SUPPLIED DATA:

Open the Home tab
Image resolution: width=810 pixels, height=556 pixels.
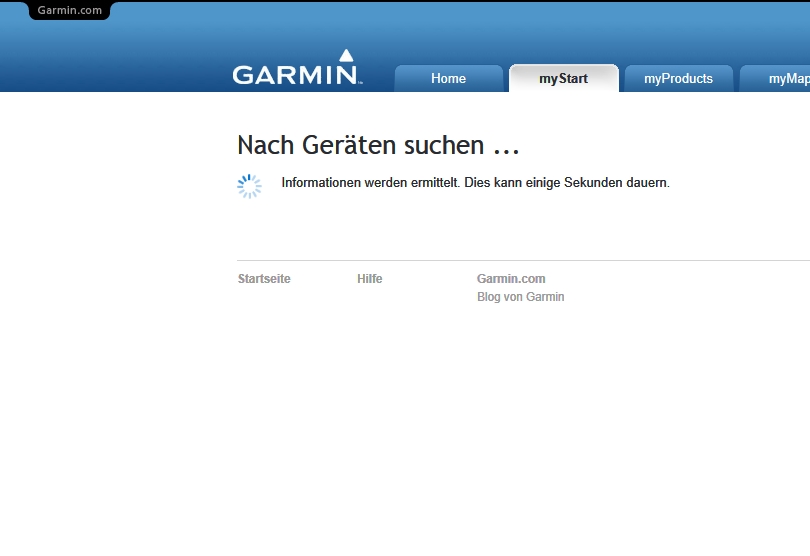pyautogui.click(x=448, y=78)
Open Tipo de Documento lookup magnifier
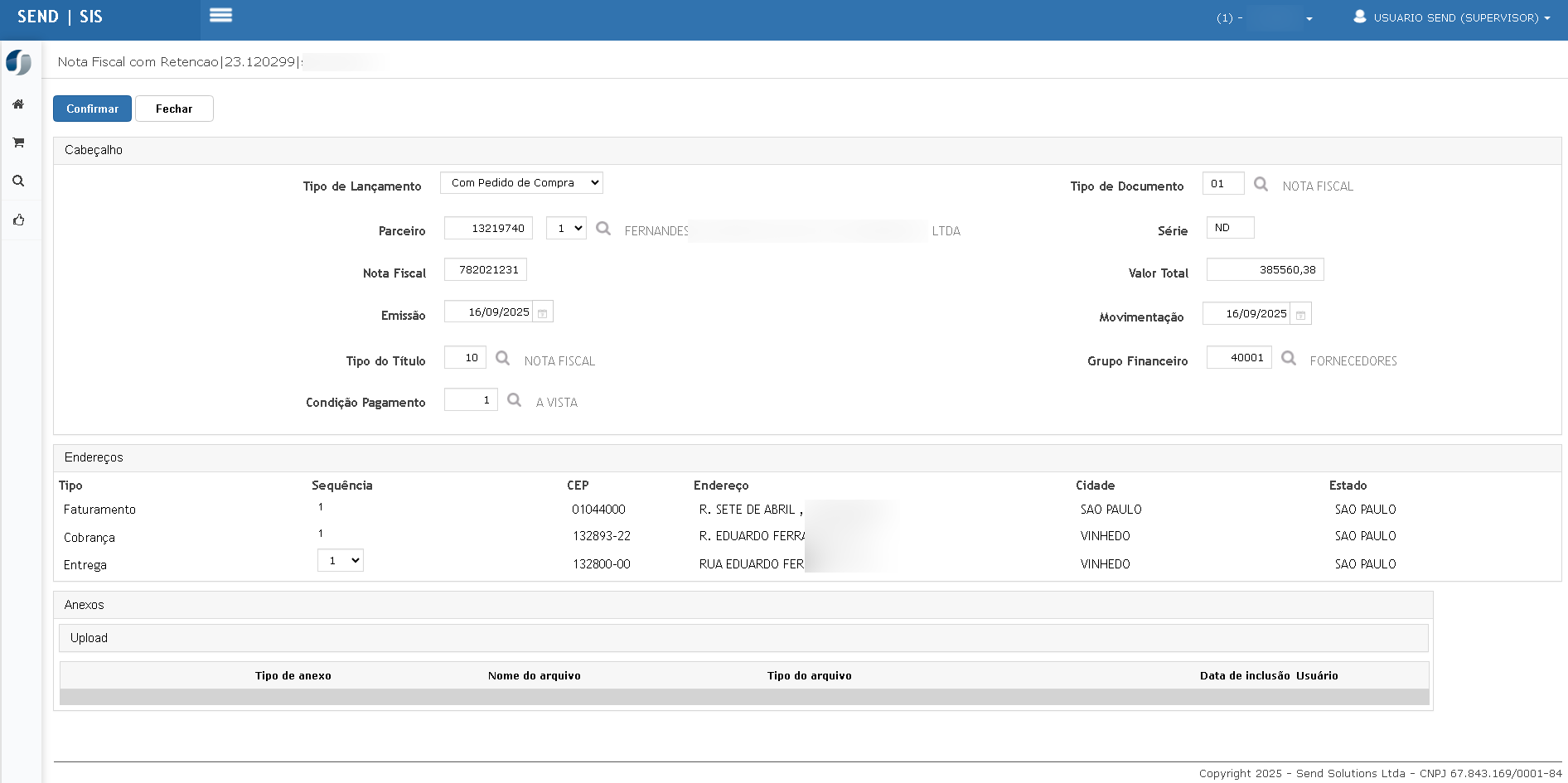 tap(1261, 184)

WHAT IS REQUIRED: The records above are to be retyped exactly, with every picture left out.

SOLUTION:
Open the Home tab
Image resolution: width=810 pixels, height=556 pixels.
pyautogui.click(x=448, y=78)
Open Tipo de Documento lookup magnifier
 tap(1261, 184)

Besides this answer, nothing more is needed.